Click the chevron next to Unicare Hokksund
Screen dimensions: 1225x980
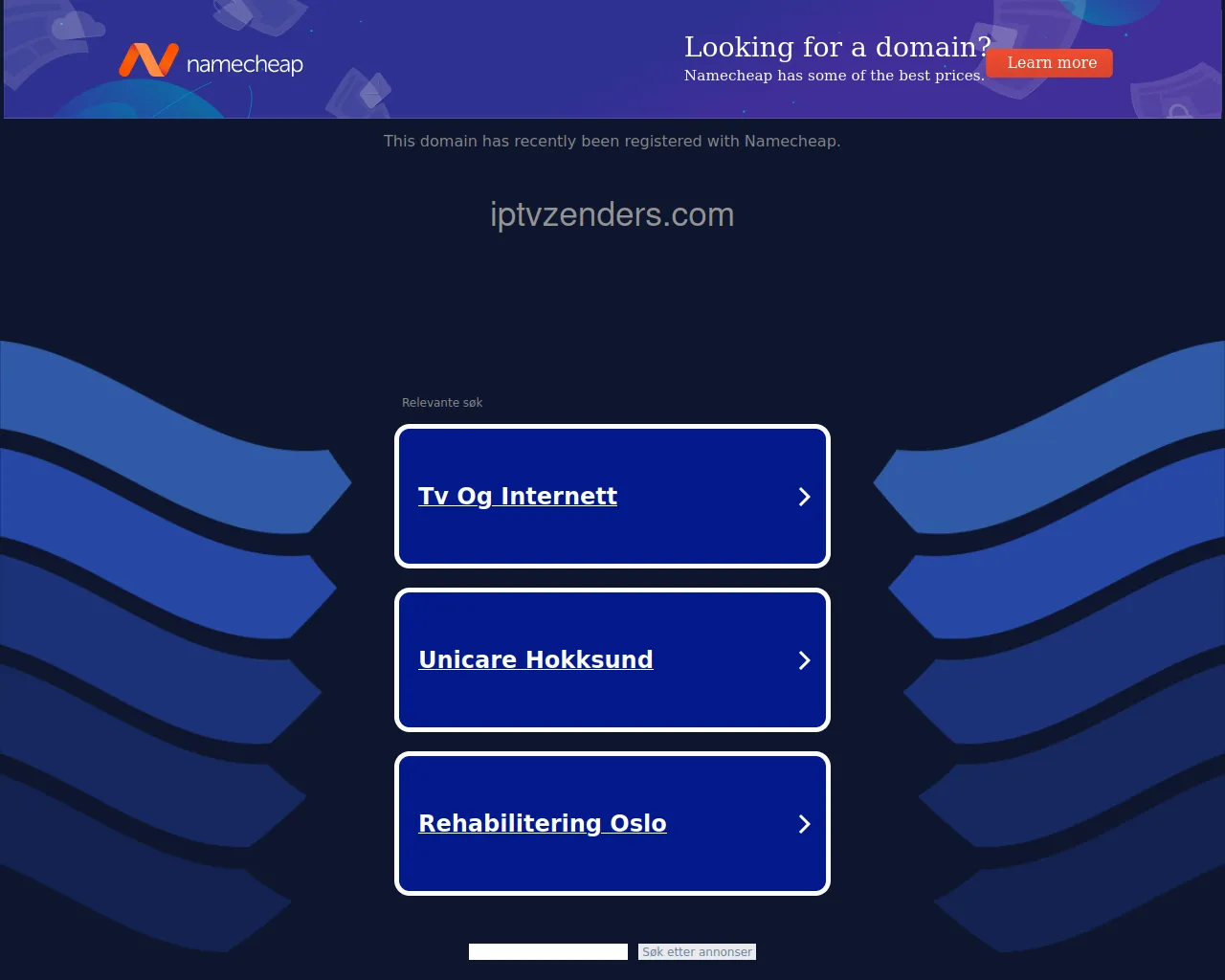[804, 660]
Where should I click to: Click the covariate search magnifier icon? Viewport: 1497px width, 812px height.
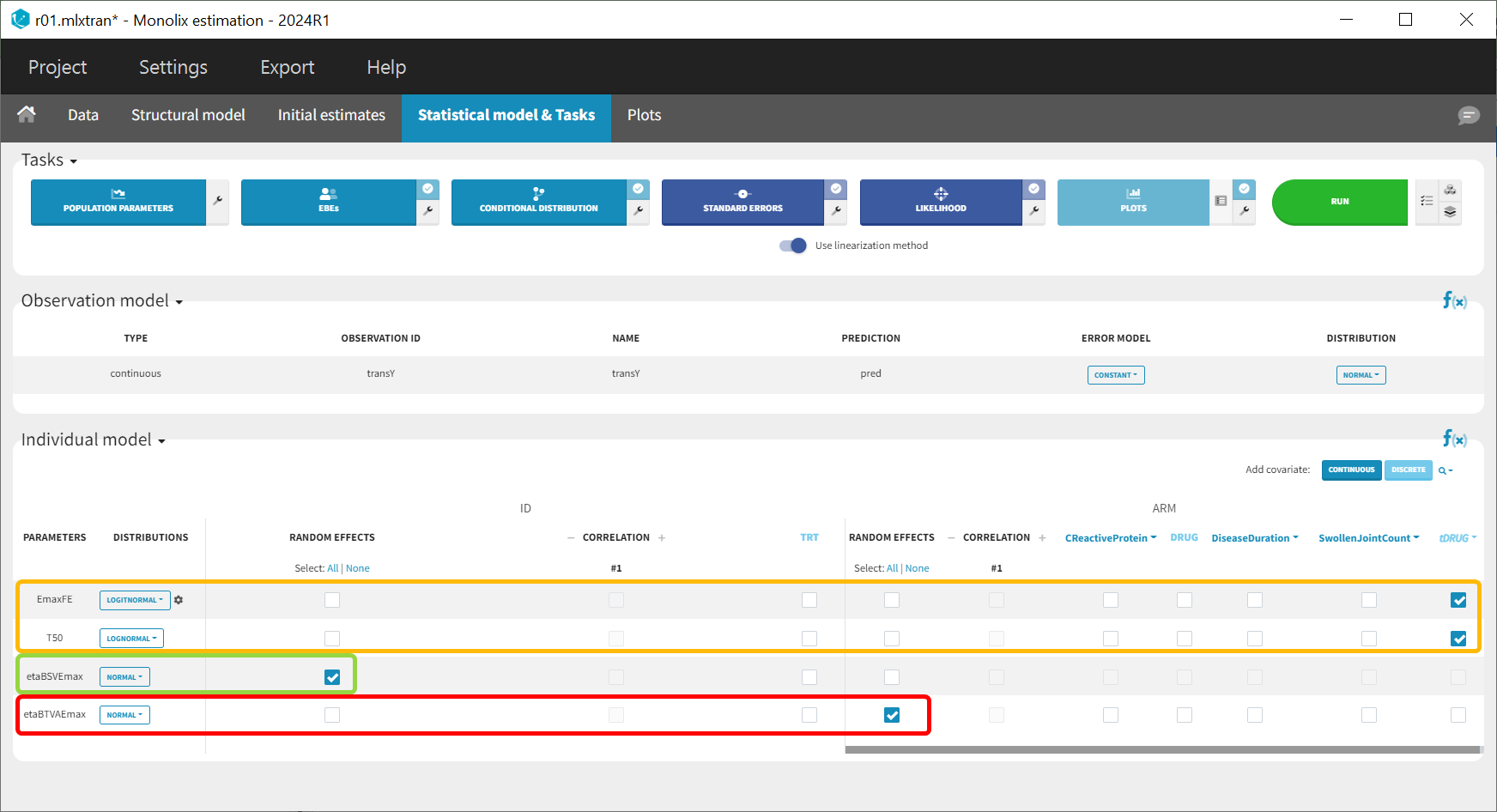[1445, 470]
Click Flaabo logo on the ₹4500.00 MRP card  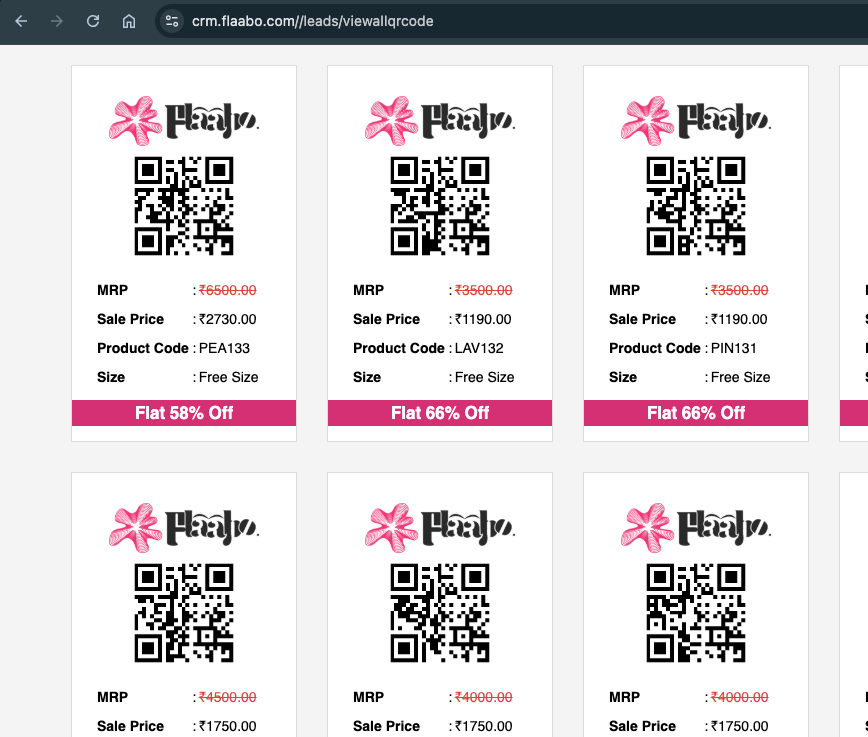pos(184,526)
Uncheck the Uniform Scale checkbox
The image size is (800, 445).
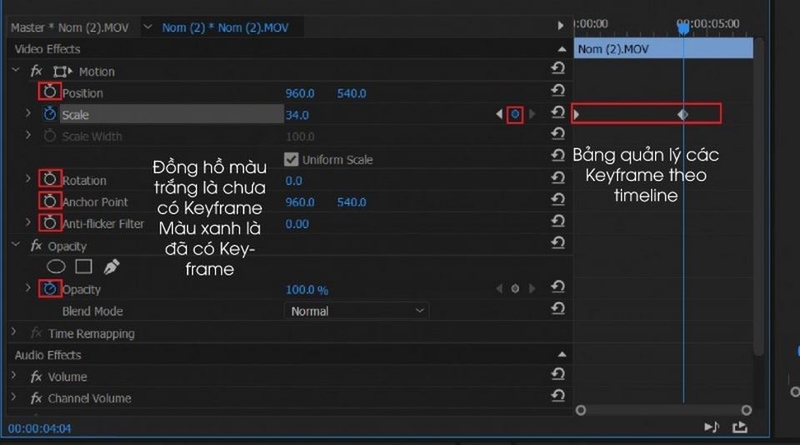[291, 159]
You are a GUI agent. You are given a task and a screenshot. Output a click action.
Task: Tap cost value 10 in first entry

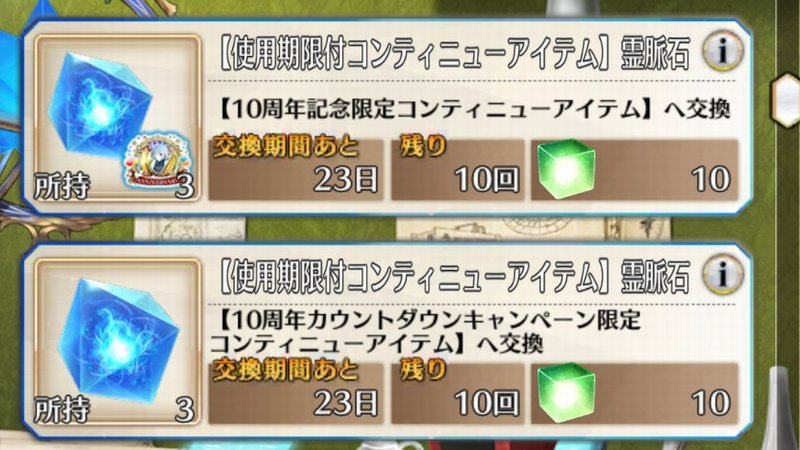710,180
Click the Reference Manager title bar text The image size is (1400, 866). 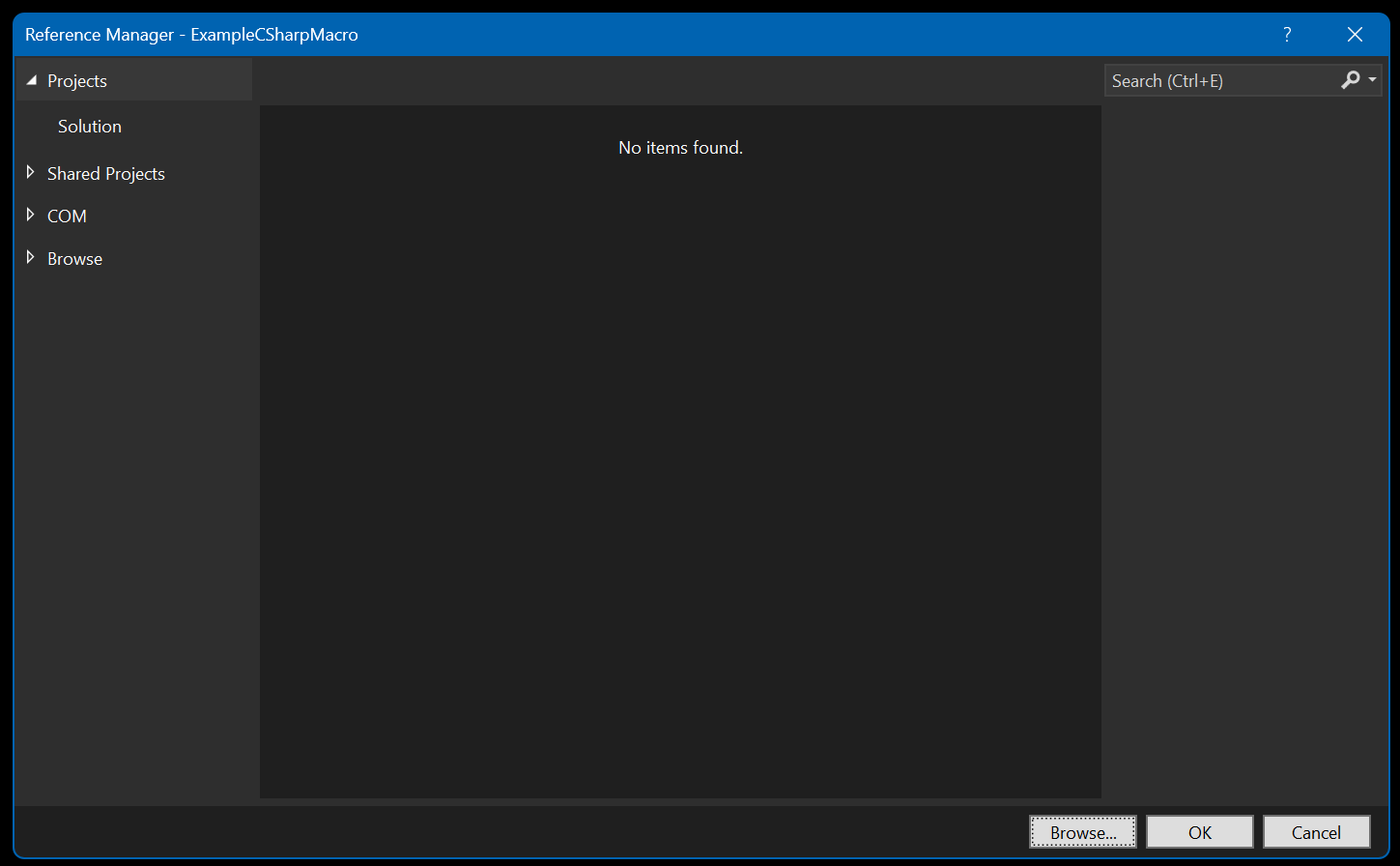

◆ **WHAT TO PRODUCE**
Could you retype exactly the lines running from the one with "You are a GUI" to the end of the material above, pictures omitted?

◆ **PROBLEM SOLUTION**
You are a GUI agent. You are given a task and a screenshot. Output a click action.
Task: Tap cost value 10 in first entry

710,180
Click the Reference Manager title bar text The image size is (1400, 866). 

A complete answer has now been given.